Task to complete. The full set of entries below is to be returned unchanged.

Dataset excerpts.

==================================================

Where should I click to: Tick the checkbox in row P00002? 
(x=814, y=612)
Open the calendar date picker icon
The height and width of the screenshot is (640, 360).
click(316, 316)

==================================================

Reply to the exercise.
Where should I click to: Tick the checkbox in row P00002? 
(x=814, y=612)
Open the calendar date picker icon
The height and width of the screenshot is (640, 360).
click(316, 316)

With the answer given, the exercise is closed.